_Directions for this task_
Hunt for the word "chart" across the entries below, copying each line that holds it.

Records excerpted from a collection:
%%
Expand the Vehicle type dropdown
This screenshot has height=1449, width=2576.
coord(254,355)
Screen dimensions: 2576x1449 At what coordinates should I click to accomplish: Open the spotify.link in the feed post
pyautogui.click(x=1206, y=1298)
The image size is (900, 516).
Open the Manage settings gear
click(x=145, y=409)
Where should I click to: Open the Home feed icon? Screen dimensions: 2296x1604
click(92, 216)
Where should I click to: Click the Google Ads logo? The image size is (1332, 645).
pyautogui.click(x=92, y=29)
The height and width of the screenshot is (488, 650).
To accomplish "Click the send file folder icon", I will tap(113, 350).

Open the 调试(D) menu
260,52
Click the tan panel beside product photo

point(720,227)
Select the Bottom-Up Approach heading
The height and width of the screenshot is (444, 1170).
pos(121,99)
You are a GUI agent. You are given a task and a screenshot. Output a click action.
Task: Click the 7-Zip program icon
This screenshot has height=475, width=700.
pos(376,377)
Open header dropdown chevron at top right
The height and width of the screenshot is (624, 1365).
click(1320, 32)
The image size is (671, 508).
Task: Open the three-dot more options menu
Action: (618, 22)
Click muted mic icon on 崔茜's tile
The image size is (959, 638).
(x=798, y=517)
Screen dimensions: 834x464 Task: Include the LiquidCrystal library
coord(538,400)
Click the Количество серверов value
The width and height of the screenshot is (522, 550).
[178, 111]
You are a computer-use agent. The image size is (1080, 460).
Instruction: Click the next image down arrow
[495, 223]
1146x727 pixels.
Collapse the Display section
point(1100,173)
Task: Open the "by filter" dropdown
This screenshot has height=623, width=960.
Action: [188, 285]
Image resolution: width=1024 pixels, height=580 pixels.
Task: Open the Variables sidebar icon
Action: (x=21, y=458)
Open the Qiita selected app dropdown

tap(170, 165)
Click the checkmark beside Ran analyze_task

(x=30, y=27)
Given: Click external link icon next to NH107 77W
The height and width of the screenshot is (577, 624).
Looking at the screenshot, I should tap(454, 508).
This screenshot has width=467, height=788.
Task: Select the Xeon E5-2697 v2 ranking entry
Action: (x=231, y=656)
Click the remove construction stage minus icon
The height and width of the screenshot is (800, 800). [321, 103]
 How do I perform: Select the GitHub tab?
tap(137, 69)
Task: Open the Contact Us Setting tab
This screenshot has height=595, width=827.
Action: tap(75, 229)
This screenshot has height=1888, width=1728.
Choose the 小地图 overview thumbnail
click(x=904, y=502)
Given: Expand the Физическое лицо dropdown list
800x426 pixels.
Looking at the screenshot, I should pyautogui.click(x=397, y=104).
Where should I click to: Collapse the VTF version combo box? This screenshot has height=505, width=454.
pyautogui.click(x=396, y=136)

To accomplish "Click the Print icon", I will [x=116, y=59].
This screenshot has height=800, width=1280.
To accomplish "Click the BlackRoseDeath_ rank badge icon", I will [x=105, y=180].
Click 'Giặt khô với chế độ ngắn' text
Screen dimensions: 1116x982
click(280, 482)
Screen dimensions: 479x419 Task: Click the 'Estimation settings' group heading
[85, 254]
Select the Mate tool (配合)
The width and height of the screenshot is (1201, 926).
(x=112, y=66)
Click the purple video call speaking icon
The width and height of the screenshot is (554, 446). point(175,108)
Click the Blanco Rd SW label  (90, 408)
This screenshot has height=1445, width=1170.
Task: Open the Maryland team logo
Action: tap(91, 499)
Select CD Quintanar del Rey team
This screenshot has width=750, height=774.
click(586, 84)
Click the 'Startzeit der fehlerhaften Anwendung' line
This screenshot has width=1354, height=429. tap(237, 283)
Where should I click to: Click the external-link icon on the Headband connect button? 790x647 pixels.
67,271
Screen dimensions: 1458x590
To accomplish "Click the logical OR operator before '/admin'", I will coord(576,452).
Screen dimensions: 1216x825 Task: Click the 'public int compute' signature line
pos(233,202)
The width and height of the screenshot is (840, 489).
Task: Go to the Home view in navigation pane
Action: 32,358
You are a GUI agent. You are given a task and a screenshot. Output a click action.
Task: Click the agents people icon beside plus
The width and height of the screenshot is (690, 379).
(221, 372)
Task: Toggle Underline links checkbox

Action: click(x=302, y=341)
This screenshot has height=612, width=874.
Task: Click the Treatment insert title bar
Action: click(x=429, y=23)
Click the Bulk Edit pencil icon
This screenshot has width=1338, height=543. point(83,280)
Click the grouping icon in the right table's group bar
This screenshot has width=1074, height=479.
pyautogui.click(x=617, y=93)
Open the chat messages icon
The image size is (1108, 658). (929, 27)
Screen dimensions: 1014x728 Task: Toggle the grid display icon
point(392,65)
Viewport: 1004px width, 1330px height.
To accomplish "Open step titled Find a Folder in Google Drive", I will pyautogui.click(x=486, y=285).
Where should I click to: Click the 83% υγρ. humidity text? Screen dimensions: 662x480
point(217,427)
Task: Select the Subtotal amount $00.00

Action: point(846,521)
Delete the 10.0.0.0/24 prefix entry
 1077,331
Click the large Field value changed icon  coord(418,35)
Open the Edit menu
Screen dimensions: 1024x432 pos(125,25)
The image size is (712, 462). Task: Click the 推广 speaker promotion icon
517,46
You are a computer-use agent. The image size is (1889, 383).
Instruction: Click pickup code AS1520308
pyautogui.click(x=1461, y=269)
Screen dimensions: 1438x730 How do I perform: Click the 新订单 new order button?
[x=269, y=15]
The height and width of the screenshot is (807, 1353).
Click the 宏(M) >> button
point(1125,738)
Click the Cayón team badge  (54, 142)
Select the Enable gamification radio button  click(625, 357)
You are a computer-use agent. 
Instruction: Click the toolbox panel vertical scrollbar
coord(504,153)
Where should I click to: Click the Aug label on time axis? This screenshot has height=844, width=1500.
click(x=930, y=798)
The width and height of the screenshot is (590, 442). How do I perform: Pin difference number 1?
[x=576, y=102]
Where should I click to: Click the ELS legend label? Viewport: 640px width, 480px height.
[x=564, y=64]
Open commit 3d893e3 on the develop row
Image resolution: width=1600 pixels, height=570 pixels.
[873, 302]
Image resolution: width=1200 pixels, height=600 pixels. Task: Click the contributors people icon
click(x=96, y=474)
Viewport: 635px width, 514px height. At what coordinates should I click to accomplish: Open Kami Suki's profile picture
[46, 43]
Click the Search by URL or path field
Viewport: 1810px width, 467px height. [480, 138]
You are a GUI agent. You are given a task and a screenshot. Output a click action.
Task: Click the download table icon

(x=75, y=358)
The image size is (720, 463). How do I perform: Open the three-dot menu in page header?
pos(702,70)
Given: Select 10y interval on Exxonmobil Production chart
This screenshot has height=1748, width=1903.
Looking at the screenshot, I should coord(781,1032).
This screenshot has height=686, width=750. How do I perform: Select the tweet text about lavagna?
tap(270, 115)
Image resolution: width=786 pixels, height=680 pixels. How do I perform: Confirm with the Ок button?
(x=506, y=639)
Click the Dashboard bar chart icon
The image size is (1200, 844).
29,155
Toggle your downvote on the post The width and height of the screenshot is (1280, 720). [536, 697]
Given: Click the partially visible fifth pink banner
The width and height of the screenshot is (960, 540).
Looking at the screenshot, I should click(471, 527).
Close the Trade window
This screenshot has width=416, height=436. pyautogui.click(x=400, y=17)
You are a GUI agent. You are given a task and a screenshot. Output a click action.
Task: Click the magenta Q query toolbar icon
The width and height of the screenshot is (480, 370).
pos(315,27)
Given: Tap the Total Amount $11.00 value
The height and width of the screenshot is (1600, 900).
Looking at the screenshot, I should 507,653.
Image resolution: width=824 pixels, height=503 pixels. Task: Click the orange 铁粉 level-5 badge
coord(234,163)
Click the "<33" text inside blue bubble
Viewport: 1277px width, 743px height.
%%
_Result of this exercise_
Given: Select 10y interval on Exxonmobil Production chart
Click the Dashboard bar chart icon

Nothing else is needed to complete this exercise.